10 de mayo 2010 - 00:00

Aplazado

La impotencia de Enzo Pérez se refleja en su gesto. Estudiantes no jugó bien y perdió la punta del Clausura.
La impotencia de Enzo Pérez se refleja en su gesto. Estudiantes no jugó bien y perdió la punta del Clausura.
La costumbre de verlo ganador provoca aún mayor incomodidad a la hora de analizar el paso en falso de Estudiantes, en una verdadera final que debía disputar ante el desahuciado Central y con imponderables que ni el más pesimista de los hinchas pinchas podía haberlo imaginado. Sin haberse generado situaciones de gol en los arcos, el partido tuvo una incidencia que atentó con las intenciones de Estudiantes: 31 minutos, balón disputado entre Verón y Martín Rivero, la Bruja que extiende el brazo y golpea al juvenil en el rostro, con Beligoy a escasos dos metros de la jugada.
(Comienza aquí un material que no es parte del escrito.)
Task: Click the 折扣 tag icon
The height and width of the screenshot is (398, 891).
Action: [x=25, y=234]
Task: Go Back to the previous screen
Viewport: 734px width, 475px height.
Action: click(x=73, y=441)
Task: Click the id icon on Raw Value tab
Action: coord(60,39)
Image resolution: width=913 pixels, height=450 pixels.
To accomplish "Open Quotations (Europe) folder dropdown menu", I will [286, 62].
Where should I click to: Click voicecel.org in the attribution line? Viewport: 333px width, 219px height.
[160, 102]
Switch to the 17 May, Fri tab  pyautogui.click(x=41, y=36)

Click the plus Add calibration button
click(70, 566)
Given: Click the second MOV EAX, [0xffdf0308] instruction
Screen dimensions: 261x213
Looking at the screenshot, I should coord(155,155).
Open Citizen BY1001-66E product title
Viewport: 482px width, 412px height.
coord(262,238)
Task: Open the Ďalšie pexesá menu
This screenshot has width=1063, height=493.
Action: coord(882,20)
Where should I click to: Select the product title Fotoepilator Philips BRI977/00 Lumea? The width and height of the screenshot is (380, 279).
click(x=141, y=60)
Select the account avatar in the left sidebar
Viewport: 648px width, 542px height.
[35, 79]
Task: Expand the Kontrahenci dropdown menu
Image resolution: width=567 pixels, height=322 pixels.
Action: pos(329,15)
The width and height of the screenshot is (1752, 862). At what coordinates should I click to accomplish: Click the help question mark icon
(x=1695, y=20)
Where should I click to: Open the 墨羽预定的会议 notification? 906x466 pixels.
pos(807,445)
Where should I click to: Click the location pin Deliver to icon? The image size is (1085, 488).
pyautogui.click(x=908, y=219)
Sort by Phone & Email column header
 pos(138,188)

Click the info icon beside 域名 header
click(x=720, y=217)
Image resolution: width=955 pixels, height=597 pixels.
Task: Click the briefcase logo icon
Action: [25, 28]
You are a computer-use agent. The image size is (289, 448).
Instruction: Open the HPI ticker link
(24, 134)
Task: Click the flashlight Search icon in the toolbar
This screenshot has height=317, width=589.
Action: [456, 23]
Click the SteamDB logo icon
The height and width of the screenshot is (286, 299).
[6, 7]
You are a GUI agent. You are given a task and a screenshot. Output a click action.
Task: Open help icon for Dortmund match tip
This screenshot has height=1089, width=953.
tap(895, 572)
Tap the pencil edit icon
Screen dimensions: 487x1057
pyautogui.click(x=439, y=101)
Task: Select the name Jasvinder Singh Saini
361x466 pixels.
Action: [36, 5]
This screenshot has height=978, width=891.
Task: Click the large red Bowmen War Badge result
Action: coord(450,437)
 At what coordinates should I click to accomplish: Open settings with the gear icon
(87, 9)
Roja directa, en una decisión que quizás peque de apresurada y exagerada, pero el golpe existió.

Sin la brújula de Verón, Estudiantes no encontró los caminos para tener situaciones claras y a la desesperación del paso de los minutos se le agregaba la mochila del partido de Argentinos Juniors. El cansancio de la seguidilla de la Libertadores y el Clausura decía presente sobre el final del partido, donde las ideas no abundaron y con vergüenza y amor propio llegó a tener una chance en los pies de Desabato que se fue por arriba del travesaño. Ya no depende de Estudiantes y jugará su última chance en Santa Fe ante Colón, tres días después del choque en Porto Alegre con Inter. Cuando las piernas no responden, la mística y el corazón no siempre alcanzan.